## DATASET RECORDS
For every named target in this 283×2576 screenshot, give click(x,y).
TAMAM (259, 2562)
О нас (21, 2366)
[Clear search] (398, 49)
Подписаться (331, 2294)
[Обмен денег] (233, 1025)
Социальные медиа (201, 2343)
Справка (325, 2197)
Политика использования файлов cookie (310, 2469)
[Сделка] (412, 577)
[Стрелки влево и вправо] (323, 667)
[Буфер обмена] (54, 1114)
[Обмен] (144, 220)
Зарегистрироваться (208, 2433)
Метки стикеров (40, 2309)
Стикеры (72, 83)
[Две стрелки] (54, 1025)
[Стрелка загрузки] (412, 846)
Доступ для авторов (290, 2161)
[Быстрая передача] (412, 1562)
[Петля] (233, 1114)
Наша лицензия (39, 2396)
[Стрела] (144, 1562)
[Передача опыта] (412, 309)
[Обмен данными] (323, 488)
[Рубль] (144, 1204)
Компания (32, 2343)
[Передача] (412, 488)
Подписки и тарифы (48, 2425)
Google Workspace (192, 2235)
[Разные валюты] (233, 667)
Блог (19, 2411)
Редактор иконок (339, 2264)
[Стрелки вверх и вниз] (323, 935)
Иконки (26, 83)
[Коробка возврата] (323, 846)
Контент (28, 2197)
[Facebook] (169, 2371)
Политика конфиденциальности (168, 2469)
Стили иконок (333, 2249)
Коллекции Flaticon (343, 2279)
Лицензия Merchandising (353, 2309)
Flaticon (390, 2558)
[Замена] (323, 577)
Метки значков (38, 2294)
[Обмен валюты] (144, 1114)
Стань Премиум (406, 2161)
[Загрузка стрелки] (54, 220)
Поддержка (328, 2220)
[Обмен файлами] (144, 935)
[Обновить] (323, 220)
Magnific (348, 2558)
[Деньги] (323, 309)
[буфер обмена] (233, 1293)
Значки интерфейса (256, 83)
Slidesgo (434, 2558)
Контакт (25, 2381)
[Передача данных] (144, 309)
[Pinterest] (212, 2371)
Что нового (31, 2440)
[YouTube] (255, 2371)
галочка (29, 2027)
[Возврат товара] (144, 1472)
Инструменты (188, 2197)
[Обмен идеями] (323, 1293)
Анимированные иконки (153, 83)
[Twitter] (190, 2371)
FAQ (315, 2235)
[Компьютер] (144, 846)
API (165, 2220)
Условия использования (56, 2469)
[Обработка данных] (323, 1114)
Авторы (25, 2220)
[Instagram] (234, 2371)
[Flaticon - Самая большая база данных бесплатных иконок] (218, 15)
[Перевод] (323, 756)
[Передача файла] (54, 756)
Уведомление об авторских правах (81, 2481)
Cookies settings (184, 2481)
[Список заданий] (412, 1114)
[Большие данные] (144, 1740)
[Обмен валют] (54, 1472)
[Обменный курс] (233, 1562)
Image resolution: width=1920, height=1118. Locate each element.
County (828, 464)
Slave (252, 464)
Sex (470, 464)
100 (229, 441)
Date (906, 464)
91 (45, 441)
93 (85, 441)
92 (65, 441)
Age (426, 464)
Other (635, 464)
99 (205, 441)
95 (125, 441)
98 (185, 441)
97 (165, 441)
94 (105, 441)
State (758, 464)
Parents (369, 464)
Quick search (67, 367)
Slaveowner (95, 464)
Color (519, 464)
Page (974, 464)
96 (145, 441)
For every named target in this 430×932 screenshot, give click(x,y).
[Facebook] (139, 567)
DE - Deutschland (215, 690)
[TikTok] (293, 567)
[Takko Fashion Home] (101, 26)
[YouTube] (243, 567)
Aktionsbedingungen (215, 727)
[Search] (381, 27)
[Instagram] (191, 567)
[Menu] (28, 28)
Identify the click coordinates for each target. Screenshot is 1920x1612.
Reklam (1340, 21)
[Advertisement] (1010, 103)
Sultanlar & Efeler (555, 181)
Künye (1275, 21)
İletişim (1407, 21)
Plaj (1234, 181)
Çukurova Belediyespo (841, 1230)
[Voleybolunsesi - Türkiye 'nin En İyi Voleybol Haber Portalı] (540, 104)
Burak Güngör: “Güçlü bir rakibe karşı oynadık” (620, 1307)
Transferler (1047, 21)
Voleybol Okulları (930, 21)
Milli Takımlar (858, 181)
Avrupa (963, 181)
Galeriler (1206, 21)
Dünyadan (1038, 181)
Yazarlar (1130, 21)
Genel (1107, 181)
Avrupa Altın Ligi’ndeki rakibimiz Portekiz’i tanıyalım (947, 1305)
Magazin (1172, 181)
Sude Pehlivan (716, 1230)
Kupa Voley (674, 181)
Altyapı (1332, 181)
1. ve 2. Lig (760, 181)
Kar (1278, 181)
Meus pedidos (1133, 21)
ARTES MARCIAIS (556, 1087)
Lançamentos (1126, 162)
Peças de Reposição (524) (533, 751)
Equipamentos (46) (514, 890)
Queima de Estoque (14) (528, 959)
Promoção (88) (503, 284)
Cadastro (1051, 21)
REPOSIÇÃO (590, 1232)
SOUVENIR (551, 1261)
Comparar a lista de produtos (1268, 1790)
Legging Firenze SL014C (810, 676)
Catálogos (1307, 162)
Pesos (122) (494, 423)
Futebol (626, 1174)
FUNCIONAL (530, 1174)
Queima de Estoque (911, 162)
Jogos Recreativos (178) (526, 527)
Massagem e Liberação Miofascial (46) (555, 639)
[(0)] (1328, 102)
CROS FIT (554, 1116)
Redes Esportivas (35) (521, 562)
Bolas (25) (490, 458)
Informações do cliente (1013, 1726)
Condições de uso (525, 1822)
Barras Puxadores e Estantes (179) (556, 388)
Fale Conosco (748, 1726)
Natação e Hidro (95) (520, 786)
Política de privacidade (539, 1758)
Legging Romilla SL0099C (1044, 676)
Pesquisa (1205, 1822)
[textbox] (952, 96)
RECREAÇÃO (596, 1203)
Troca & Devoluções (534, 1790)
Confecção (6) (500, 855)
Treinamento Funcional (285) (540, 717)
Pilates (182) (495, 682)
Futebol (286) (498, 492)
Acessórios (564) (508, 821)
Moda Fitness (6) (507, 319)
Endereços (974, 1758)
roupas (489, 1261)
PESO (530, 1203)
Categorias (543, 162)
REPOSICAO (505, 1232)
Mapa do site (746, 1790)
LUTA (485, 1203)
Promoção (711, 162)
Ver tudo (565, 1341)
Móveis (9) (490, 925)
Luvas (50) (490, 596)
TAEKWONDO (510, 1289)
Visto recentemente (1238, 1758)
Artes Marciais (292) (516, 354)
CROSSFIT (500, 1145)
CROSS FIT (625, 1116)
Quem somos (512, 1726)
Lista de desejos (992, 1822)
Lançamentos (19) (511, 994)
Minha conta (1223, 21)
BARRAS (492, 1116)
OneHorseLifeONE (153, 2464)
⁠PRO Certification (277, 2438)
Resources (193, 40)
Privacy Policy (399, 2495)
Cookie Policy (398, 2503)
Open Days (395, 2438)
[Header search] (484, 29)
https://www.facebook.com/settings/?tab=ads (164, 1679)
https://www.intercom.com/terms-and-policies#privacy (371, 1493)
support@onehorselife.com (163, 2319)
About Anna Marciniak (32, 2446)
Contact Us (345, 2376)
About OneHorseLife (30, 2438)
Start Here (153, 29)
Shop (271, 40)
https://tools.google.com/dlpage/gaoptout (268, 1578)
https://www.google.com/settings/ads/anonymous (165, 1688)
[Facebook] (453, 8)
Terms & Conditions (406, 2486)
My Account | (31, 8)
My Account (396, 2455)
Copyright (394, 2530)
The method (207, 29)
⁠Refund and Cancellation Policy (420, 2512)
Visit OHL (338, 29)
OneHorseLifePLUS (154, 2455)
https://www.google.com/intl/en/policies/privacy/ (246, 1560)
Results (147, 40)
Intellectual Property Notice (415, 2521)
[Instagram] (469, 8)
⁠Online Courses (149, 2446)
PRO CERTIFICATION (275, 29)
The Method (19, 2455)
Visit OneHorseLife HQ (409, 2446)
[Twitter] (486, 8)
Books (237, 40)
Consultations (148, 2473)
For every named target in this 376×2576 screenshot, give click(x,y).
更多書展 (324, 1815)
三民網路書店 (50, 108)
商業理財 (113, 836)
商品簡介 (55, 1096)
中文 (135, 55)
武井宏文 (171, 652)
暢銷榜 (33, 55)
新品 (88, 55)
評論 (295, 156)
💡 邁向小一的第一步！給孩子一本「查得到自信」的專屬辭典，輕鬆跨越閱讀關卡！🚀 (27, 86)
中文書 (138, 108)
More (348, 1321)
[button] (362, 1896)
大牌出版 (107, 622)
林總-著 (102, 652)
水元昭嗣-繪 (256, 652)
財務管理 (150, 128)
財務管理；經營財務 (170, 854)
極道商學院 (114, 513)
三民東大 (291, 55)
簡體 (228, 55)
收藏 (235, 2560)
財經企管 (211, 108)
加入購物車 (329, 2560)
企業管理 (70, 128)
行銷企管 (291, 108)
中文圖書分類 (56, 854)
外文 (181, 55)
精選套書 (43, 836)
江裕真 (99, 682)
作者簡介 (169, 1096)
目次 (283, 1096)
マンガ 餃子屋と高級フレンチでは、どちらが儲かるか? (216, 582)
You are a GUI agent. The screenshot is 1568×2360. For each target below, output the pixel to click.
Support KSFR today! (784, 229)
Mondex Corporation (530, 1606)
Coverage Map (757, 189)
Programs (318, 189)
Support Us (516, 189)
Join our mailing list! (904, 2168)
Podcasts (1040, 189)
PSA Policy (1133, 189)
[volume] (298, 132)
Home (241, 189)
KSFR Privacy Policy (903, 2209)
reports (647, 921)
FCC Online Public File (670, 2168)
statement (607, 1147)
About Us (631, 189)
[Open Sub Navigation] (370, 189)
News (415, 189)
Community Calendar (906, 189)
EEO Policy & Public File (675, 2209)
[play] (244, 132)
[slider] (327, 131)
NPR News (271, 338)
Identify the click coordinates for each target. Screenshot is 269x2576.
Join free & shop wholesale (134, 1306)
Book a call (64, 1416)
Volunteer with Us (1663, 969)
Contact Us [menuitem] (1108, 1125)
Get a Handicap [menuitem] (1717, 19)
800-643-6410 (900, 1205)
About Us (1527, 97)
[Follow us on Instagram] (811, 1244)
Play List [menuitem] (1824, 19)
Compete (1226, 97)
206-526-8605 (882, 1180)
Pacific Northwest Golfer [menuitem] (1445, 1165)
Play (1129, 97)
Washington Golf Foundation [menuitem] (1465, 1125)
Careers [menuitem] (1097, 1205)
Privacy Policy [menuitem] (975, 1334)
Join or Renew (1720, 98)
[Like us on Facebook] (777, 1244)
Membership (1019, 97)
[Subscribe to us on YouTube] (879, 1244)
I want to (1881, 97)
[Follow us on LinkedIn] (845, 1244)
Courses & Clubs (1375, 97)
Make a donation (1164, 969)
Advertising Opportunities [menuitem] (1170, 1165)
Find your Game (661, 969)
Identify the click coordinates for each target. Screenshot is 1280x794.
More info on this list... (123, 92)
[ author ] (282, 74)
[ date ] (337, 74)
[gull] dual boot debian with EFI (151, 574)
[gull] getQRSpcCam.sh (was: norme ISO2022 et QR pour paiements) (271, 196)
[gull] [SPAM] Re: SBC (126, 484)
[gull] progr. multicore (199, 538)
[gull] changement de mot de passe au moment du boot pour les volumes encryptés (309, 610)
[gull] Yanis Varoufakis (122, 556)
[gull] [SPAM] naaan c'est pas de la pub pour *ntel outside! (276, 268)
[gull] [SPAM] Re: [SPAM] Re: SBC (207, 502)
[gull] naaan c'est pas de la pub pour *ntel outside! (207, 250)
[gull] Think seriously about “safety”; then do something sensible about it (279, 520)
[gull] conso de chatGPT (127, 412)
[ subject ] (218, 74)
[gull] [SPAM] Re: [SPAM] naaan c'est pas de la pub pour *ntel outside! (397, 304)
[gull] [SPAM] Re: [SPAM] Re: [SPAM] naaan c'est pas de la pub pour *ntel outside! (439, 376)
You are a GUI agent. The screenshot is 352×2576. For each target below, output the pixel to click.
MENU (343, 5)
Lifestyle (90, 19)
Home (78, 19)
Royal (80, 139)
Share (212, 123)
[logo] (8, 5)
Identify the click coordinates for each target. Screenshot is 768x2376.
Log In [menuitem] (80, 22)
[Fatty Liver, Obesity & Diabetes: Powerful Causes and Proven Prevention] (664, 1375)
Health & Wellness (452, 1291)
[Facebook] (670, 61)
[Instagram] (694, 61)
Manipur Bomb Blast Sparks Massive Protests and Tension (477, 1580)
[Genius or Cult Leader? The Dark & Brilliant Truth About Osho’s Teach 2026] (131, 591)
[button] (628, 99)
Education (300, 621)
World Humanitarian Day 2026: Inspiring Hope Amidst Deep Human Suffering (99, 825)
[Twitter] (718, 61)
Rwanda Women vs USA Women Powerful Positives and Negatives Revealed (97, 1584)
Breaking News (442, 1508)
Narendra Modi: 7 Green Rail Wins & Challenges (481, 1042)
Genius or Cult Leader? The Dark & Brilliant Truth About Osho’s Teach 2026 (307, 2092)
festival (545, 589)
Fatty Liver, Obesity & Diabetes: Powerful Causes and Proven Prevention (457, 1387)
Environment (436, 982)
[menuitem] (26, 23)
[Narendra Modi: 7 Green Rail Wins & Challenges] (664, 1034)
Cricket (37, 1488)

## TRY IT
Where the string "Public" shows up in the listing above, copy the line that holds it.

## RESULT OF THE EXERCISE
FCC Online Public File (670, 2168)
EEO Policy & Public File (675, 2209)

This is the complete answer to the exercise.